Exercise requirements: Copy out the records word for word, beginning at the line that contains "Open the Google logo in the header" and stopping after the line that contains "Looking at the screenshot, I should point(1148,355).".

Raw records:
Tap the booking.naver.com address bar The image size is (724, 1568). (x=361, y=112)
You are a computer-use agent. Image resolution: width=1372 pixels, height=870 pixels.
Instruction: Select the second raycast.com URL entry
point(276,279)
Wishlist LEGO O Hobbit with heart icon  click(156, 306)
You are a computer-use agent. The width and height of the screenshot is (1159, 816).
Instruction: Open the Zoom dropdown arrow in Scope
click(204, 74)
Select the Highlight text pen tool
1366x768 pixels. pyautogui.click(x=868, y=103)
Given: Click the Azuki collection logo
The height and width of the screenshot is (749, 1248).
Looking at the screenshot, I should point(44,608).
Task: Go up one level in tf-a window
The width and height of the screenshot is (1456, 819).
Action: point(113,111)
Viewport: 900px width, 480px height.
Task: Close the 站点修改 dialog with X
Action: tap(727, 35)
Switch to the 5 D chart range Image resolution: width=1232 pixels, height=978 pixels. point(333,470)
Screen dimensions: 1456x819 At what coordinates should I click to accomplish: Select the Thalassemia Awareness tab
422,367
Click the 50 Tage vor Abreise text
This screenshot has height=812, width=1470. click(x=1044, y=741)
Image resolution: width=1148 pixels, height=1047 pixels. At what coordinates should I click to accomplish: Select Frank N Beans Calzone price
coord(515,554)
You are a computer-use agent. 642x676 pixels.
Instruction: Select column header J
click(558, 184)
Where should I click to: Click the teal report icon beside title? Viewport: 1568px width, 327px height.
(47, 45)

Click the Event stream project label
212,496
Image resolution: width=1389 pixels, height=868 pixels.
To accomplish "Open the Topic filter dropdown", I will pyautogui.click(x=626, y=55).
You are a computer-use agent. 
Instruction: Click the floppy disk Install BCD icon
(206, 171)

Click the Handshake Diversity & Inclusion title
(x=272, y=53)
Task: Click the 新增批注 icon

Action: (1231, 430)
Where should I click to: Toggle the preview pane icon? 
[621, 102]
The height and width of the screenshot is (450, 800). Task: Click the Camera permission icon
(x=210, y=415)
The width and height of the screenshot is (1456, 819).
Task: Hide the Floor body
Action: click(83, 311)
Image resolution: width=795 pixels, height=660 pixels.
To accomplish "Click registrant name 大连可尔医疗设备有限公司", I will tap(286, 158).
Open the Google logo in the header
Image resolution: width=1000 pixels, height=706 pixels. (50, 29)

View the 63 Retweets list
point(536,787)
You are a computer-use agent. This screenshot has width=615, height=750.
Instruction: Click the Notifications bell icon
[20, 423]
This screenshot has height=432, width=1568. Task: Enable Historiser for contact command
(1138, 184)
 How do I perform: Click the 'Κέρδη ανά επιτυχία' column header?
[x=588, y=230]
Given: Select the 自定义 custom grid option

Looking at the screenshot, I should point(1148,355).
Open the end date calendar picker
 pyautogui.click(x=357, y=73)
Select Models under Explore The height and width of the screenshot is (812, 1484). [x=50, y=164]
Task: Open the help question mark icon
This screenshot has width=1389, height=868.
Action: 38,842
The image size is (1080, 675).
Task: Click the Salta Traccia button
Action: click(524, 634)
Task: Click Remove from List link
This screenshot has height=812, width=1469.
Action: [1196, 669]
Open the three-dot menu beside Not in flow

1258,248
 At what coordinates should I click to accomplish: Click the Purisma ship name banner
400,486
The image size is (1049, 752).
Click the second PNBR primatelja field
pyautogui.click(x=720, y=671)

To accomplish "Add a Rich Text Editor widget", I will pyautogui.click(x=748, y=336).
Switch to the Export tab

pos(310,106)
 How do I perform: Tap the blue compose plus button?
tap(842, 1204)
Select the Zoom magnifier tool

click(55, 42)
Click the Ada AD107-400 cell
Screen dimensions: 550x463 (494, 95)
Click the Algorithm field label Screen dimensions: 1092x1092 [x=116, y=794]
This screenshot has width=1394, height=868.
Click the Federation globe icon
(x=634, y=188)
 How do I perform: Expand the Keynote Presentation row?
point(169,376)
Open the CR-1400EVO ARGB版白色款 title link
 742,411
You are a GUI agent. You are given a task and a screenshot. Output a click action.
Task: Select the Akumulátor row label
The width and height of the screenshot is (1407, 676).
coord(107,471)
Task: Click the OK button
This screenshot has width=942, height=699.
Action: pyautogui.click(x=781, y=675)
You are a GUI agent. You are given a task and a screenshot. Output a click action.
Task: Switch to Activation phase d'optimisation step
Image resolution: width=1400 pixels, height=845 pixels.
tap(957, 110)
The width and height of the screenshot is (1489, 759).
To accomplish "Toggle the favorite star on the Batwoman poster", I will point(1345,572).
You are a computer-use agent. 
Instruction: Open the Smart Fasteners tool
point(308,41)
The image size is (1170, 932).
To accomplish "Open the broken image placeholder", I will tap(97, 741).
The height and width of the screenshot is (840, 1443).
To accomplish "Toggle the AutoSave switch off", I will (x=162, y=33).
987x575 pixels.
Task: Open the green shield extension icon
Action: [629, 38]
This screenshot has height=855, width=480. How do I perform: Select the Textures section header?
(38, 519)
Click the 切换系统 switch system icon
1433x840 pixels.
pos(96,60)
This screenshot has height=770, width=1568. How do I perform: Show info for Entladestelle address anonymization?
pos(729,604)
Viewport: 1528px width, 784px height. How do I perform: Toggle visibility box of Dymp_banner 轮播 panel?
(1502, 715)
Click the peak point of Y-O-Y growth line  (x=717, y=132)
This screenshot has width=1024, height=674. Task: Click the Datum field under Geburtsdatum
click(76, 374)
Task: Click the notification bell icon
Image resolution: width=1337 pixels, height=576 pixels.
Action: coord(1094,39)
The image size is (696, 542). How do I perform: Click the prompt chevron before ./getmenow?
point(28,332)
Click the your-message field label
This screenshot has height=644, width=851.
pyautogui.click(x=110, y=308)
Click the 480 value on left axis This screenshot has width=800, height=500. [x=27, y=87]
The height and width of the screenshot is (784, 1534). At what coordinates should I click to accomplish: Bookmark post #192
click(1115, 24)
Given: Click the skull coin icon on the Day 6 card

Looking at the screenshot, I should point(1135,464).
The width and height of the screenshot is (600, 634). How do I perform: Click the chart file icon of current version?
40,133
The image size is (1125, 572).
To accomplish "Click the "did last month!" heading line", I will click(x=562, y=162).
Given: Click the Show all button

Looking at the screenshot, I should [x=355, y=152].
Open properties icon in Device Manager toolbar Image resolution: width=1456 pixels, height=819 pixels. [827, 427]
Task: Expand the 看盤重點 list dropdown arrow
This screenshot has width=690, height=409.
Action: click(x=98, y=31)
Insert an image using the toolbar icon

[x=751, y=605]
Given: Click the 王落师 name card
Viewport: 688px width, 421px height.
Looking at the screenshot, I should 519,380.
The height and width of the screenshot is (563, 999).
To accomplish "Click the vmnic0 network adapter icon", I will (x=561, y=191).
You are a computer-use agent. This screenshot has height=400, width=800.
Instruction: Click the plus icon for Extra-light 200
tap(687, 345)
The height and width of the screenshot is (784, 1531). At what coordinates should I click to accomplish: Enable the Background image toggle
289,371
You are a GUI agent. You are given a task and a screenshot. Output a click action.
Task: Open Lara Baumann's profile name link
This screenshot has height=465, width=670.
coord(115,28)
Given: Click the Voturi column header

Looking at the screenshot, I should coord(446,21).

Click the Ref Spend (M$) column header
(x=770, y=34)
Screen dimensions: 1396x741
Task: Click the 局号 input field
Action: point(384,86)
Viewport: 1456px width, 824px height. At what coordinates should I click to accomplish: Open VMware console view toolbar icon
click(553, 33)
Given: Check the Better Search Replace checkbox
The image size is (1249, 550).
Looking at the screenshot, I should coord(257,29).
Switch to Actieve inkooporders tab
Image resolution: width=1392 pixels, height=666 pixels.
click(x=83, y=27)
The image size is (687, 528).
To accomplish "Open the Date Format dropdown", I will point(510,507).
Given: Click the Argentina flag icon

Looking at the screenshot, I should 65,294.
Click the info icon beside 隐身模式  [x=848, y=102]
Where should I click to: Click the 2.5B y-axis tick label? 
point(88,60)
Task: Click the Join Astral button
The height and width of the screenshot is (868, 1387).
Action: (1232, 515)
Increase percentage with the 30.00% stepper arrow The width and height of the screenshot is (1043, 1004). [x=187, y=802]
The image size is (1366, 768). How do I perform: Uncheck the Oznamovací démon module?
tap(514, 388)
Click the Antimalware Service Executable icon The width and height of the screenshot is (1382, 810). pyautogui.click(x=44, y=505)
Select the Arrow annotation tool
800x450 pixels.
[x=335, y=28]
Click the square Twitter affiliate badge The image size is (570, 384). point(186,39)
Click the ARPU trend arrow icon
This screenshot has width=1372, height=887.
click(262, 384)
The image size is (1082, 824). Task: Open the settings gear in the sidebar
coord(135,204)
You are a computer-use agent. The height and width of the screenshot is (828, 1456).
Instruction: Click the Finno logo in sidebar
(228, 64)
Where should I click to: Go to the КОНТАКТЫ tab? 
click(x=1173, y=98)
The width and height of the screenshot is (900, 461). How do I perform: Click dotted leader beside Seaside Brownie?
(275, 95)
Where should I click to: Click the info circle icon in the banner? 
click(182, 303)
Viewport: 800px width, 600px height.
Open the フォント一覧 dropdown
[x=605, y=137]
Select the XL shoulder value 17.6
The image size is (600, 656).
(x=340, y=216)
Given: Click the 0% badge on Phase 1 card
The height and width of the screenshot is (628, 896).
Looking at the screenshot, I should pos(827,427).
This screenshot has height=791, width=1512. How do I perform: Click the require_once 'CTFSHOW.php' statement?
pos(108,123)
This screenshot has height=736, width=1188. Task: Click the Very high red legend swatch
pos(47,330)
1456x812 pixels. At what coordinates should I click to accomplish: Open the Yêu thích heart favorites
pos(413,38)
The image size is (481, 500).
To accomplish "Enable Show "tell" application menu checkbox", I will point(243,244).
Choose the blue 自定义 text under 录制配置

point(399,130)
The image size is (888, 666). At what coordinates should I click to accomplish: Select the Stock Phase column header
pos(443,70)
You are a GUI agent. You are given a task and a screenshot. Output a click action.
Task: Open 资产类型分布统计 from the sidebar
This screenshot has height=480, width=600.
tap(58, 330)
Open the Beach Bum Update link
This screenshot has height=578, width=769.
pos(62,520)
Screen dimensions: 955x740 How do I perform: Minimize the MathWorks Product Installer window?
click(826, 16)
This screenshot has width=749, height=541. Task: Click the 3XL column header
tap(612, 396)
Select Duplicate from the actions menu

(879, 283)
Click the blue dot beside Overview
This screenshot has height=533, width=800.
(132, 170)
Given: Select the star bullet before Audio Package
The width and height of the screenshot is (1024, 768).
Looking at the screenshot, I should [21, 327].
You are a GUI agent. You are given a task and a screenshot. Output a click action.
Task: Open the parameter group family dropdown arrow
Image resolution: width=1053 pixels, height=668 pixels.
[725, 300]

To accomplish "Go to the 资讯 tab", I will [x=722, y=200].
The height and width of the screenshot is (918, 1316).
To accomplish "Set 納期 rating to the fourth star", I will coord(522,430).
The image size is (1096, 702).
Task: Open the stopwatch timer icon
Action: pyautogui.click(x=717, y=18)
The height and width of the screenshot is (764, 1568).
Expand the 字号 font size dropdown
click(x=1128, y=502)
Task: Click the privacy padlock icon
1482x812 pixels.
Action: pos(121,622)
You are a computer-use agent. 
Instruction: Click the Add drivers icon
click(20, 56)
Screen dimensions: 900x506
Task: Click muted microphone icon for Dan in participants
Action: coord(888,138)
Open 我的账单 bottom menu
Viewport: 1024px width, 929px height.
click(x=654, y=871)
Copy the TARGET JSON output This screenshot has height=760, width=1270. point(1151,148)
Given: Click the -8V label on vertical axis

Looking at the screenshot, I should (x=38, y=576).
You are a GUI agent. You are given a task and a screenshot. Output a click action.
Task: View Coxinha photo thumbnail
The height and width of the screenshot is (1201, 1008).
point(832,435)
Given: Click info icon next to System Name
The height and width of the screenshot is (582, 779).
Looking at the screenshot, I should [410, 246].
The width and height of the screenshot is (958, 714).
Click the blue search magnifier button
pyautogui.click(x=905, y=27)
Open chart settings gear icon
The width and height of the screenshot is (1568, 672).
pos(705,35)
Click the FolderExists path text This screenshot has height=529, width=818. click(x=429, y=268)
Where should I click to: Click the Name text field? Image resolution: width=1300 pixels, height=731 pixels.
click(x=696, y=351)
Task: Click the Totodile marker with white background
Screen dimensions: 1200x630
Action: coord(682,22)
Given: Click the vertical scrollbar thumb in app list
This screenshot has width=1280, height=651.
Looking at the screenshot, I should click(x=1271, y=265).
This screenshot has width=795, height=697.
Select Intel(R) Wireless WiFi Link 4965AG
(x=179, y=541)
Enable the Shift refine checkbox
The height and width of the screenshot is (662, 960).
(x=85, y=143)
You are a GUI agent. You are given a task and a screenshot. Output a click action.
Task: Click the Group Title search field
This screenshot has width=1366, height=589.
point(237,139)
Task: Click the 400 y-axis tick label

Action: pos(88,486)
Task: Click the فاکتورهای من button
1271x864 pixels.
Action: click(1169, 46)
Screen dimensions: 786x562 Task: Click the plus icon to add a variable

Answer:
Open the Google logo in the header
Image resolution: width=1000 pixels, height=706 pixels. (50, 29)

View the 63 Retweets list
point(536,787)
You are a computer-use agent. This screenshot has width=615, height=750.
Instruction: Click the Notifications bell icon
[20, 423]
This screenshot has height=432, width=1568. Task: Enable Historiser for contact command
(1138, 184)
 How do I perform: Click the 'Κέρδη ανά επιτυχία' column header?
[x=588, y=230]
Given: Select the 自定义 custom grid option

Looking at the screenshot, I should point(1148,355).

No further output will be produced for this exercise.